On Friday, the CIGB announced the start of the trial, specifying that the process is in "the first phase of the clinical study" and will run until February 16, 2021.
This phase of the trial "has 200 volunteers and involves more than 40 health professionals, including doctors, nurses and laboratory workers," indicated the CIGB.
Con 200 voluntarios, la primera fase del estudio clínico #Abdala iniciado el 2 de diciembre se extenderá hasta el 16 de febrero de 2021 e involucra a más de 40 profesionales de la salud entre médicos, enfermeros y laboratoristas. #CienciaCubanapic.twitter.com/BqTO83RM2D
For her part, the head of the Department of Teaching and Research of the scientific institution, Liudmila Risset Castro, told local media that the process includes the intramuscular administration of the doses starting next week.

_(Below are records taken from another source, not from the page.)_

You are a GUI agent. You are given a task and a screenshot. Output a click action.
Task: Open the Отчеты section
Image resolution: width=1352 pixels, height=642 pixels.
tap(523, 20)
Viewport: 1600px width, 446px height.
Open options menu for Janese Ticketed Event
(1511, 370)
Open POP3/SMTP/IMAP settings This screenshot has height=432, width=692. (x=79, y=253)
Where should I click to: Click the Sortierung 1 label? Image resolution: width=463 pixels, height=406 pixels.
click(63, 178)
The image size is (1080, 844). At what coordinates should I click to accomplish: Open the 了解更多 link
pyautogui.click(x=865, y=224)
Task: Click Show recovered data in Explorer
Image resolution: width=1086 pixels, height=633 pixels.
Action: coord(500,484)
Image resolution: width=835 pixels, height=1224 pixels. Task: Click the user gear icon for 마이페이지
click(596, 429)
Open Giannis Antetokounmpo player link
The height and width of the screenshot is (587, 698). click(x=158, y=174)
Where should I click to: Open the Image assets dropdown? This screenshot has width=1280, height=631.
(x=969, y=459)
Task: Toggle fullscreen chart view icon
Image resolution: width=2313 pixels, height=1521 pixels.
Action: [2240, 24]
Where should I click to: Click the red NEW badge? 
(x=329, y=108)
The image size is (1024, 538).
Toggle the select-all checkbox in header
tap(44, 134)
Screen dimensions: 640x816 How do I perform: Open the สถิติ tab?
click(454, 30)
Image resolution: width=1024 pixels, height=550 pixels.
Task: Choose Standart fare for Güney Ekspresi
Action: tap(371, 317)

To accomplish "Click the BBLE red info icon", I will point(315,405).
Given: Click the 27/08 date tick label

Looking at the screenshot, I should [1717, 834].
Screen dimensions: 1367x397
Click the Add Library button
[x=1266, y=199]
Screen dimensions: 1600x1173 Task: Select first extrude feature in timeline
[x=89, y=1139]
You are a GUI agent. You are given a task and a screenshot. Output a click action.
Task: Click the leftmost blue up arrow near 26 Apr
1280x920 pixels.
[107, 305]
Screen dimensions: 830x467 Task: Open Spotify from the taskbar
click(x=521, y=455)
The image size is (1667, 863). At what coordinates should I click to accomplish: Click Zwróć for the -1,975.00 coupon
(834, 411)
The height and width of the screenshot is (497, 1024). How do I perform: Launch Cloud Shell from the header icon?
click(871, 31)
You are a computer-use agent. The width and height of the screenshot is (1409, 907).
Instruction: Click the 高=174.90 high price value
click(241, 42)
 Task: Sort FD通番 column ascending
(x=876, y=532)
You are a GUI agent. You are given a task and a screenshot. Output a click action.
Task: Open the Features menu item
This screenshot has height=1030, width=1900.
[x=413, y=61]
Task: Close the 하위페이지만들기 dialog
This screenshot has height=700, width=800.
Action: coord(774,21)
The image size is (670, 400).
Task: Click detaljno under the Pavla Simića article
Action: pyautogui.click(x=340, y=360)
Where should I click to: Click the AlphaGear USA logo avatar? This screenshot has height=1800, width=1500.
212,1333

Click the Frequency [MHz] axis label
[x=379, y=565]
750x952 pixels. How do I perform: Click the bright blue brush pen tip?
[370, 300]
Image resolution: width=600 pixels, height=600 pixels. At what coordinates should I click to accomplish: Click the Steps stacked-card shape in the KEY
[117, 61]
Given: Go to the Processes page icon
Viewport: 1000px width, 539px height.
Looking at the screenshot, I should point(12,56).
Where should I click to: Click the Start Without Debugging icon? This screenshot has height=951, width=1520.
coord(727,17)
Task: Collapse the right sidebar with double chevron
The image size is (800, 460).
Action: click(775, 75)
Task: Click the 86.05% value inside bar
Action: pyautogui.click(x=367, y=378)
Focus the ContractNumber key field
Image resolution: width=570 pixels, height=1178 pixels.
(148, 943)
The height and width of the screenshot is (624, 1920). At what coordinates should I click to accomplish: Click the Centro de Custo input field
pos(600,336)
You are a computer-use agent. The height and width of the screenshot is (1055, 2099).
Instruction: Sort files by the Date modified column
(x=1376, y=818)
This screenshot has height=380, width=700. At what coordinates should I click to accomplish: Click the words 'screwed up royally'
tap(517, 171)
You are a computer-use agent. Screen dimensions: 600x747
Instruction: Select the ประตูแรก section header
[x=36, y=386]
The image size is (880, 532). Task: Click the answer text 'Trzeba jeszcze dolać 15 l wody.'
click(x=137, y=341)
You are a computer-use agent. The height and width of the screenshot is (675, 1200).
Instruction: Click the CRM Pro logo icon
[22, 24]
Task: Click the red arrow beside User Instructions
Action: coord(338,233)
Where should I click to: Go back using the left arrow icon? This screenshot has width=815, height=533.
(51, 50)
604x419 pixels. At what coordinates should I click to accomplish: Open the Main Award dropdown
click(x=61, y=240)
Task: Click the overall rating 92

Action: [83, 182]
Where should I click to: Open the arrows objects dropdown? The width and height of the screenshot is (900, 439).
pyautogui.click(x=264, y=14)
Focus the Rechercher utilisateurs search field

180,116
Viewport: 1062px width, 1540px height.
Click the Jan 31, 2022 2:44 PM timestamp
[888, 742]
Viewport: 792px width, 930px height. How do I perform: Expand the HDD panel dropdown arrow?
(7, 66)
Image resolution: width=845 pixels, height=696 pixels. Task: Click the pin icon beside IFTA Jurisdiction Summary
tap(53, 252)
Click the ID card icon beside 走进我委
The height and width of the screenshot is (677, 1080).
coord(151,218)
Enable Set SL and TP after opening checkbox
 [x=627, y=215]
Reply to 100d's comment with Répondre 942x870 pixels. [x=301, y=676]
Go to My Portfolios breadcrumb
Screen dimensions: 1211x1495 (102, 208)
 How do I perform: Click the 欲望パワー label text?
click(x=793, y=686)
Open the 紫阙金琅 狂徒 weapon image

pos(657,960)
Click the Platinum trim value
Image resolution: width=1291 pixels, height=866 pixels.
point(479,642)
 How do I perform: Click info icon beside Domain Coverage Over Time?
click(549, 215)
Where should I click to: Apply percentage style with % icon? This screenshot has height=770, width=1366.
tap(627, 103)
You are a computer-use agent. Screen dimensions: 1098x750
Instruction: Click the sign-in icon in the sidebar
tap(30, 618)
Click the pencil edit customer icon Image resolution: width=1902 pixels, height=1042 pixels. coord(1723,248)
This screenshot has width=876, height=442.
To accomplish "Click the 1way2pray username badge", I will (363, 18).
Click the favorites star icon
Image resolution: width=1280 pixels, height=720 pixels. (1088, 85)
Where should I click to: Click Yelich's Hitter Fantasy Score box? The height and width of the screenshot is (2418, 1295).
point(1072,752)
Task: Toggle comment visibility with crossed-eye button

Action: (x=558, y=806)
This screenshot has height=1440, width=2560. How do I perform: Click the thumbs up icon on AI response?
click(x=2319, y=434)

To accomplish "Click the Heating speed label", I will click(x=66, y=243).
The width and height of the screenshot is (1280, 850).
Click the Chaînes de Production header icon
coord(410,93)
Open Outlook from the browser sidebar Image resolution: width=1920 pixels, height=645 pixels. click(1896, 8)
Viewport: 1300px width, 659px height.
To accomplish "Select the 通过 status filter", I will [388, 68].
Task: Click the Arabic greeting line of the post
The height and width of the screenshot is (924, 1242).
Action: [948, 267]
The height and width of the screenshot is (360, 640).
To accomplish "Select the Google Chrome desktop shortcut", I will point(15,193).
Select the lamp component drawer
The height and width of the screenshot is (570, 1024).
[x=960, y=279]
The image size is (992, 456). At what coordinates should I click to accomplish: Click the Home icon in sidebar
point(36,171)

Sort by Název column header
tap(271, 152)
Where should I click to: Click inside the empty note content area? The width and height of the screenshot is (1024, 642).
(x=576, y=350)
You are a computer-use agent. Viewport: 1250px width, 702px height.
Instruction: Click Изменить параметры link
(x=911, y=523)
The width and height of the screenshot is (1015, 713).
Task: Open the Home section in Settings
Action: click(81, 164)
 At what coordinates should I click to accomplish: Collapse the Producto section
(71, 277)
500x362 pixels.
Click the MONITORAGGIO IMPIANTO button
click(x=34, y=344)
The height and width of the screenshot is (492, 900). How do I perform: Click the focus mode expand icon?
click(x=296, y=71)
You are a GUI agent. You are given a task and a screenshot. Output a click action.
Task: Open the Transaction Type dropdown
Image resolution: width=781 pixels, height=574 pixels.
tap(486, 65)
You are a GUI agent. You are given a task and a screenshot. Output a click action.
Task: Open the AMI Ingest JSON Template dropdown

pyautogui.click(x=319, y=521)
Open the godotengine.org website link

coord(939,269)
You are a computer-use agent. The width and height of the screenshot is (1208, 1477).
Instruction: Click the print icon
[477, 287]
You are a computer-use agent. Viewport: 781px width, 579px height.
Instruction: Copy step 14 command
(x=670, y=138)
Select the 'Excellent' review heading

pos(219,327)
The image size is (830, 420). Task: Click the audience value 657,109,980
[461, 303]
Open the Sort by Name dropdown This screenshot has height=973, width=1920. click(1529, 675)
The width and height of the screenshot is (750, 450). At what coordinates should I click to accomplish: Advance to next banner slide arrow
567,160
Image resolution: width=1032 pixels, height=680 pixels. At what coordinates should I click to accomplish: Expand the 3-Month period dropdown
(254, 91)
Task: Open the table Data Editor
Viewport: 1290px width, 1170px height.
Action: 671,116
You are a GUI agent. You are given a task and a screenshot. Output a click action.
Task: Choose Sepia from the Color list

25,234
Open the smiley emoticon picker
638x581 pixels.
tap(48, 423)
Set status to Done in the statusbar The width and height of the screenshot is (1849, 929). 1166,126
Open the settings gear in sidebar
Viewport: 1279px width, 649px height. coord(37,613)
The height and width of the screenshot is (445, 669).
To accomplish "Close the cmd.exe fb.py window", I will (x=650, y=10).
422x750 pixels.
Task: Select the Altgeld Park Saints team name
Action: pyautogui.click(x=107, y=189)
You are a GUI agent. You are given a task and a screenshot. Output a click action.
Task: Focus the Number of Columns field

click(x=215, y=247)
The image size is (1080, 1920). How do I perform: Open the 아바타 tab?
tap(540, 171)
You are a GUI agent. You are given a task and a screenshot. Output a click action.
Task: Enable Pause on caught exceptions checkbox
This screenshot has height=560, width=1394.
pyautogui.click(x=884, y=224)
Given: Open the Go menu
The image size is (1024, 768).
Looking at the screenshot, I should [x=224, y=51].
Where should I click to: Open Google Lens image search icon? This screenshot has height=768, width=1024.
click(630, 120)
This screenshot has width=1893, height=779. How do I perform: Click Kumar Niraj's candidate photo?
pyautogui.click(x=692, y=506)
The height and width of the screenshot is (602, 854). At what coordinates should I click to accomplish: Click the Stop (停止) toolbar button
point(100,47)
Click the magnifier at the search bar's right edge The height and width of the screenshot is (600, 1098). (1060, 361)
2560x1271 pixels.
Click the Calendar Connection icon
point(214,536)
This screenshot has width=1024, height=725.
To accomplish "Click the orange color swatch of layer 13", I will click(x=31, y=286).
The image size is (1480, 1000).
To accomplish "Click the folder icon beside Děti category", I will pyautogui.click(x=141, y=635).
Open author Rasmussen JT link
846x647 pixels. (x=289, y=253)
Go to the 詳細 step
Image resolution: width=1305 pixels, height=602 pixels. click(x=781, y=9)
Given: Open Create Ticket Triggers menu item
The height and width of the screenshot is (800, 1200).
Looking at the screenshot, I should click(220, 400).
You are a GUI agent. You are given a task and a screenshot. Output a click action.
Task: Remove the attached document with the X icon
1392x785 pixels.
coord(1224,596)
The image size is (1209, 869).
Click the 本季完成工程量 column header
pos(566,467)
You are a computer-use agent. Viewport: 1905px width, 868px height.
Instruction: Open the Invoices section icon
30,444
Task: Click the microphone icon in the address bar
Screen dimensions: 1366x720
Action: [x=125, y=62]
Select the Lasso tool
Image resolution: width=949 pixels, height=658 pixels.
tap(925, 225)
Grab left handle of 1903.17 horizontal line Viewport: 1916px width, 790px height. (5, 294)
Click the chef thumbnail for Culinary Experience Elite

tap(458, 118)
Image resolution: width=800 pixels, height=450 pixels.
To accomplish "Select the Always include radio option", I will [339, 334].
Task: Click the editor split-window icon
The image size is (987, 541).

The action will be centered at the Saturnino Lora Hospital, in Santiago de Cuba, with the aim of testing the effectiveness, efficacy and immunogenicity of Abdala (CIGB-66). As part of the preparatory process, all adult subjects, healthy or with controlled chronic diseases, were rigorously evaluated in advance, Risset Castro said.
Abdala is the result of the work of researchers from the CIGB, in the Cuban capital. The candidate recently received authorization for this phase from the Center for State Control of Medicines, Equipment and Medical Devices (Cecmed).
Currently, the Greater Antilles has four vaccine candidates: Soberana 01, Soberana 02, Abadala and Mambisa.